While this sits outside of the ‘breaking bad news’ scenario, it’s important to consider that for a patient with a life limiting illness, various ‘close calls’ and emergency procedures may be par for the course and that their overall experience of this journey plays out across a variety of settings, and, most likely means, encountering many individuals working in the medical field. Les mentioned that even small things can go a long way in helping a patient to feel more comfortable, for example, taking a step or two back from a bedside when a patient is prone allows for more equal eye contact and always asking permission rather than directing a patient to allow you to examine them provides a sense of personal control for a patient that can so easily be lost. 

I asked Les what advice he would give to medical students and his answer, I believe, speaks to the heart of the dilemma.

“This is a human being, not a task. This human being has fears. This human being is in a powerful, overwhelming and at times intimidating system.”
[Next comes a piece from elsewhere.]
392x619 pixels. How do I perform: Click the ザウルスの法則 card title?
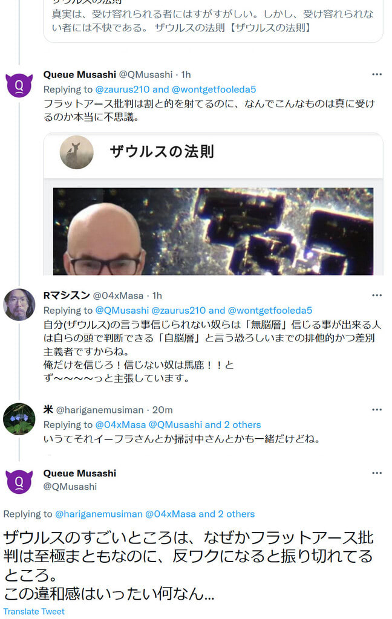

During our training we are taught an innumerable amount of tasks that can be performed on a body. This is, of course, as it must be. There is a practical necessity for this knowledge to be gained by students before they embark on their careers and an assumption that, when in the field, our innate ability to relate to our patients will present itself. Les wanted me to understand that too much of his experience through the medical system to date has seen him approached as a task first and a person second, most noticeably when he was critically ill and at his most vulnerable. 

He told me that it was easy to spot the medical personnel who were ‘compassion fatigued’ and that genuine care and empathy was also obvious within the staff he encountered. So how do we prepare ourselves to be able to provide genuine compassion to our patients over years of service? How do we get trained sufficiently to prevent burnout and ensure that we are not only highly informed with medical knowledge to assist our patients but also that we have reserves of compassion and empathy for each and every patient we encounter?

“Finding your own ways of coping with that and dealing with that is very important because one of the key things in being an oncologist is that you have to remain compassionate and empathic. No one wants to see their cancer doctor who is… not getting engaged in their care and is dispassionate,” Dr Lynam says. “Very few oncologists are dispassionate and if they are, they shouldn't be oncologists.”

Dr Lynam says that during his training this need was only specifically addressed quite late in his advanced qualification but that he is aware that today’s doctors are being trained in this type of compassionate communication much earlier on. He also feels that simulations of practicing medical tasks can not really be reproduced adequately when it comes to honing a practitioner's approach to breaking bad news. 

“Doing things in a simulation lab like resuscitation or cannulas that’s pretty… good… but simulating these sorts of conversations is a lot more challenging. So no matter how much training you're doing it's always different to when you do it yourself the first time.”

When I asked Dr Lynam what the most positive thing about his chosen speciality was he immediately answered that it was the unexpected surprises that were the most rewarding.

“I always feel I make a difference… every patient appreciates what you do for them... And the other thing about being an oncologist is that you still get to see the miracles... Those people who shouldn’t be alive that are... That's extremely rewarding... The aberration, the outliers...”   

Just this week Les heard that his cancer markers are down following his most recent bout of chemotherapy and he’s been granted a month break from treatment. Everyone in our family is overjoyed and we’re making plans for lots of quality time. Despite what we all know about the stats and the likely time frames, the news this week feels like a weight lifted for now.